• **Extrait choisi**:
---+---

Le mois dernier, j’ai été utilisée par Brain comme cas d’école, exemple canonique de, je les cite, “hateuse obsessionnelle“, blase qui caractérise, selon eux, les gens qui oldent à tout va. C’est un peu rigolo, pour plusieurs raisons, parmi lesquelles (et je passe sur le postulat et la rhétorique un peu faiblarde de l’auteur de l’article) :
– je suis plus old que le old (vazy on me la fait pas, j’ai 31 ans, et environ 75 de plus à cause du poids de la Rédaction)(c’est le moment de rappeler que “older” quelqu’un, verbe transitif et rejeton typique de la novlangue anglicisée des réseaux sociaux, décrit une action qui consiste à accuser un usager desdits réseaux sociaux d’avoir partagé une information vieille comme le monde, c’est-à-dire d’environ 2 jours)
– en fait, taquinerie à part, j’ai plutôt tendance à considérer ceux qui découvrent quelque chose sur le tard comme formidablement chanceux (je repense souvent à mon état quand j’ai vu Karaté Kid pour la première fois, ou Sixteen Candles pour la deuxième)(ce qui n’est plus vraiment une découverte en soi, mais en fait si). En plus, cette posture m’arrange un peu en ce moment, puisque, Rédac aidant, je suis vraiment à la ramasse sur beaucoup de choses (même si j’ai su à temps que Selena et Justin étaient repassés à table).

---+---

• **Consigne**:
Recopiez mot pour mot le passage de l’extrait ci-dessus qui commence aux mots « Le mois dernier, j’ai » et s’arrête après « d’environ 2 jours) ».

Entrées de pointage de mots et d’éléments
---+---

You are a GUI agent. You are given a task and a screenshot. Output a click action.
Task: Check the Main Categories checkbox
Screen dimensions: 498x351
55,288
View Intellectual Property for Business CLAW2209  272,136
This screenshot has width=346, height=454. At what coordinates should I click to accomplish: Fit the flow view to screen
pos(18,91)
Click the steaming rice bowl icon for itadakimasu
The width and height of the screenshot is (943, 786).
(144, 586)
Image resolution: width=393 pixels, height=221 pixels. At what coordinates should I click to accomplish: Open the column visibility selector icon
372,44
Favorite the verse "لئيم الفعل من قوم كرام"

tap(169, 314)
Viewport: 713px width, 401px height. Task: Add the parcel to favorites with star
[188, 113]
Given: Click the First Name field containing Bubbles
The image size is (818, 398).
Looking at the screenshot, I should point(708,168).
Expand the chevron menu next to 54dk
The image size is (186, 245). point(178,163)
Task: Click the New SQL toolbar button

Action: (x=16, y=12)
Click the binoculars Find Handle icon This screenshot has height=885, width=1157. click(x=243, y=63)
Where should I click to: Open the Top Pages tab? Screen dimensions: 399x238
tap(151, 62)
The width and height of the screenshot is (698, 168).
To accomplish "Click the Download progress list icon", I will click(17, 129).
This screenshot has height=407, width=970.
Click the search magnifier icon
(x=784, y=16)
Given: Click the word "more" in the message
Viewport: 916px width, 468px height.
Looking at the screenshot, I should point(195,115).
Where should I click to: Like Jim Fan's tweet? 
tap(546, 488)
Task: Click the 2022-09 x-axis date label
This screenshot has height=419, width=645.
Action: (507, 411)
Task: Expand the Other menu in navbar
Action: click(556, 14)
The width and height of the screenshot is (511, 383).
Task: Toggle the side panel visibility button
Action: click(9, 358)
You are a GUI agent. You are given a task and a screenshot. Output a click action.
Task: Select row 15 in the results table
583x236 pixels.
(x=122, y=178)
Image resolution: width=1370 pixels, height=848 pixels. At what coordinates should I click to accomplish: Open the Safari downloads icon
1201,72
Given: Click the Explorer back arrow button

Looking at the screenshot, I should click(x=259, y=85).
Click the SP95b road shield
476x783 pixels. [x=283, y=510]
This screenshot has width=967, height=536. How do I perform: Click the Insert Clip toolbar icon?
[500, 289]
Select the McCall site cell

---+---

• **Corrigé**:
Le mois dernier, j’ai été utilisée par Brain comme cas d’école, exemple canonique de, je les cite, “hateuse obsessionnelle“, blase qui caractérise, selon eux, les gens qui oldent à tout va. C’est un peu rigolo, pour plusieurs raisons, parmi lesquelles (et je passe sur le postulat et la rhétorique un peu faiblarde de l’auteur de l’article) :
– je suis plus old que le old (vazy on me la fait pas, j’ai 31 ans, et environ 75 de plus à cause du poids de la Rédaction)(c’est le moment de rappeler que “older” quelqu’un, verbe transitif et rejeton typique de la novlangue anglicisée des réseaux sociaux, décrit une action qui consiste à accuser un usager desdits réseaux sociaux d’avoir partagé une information vieille comme le monde, c’est-à-dire d’environ 2 jours)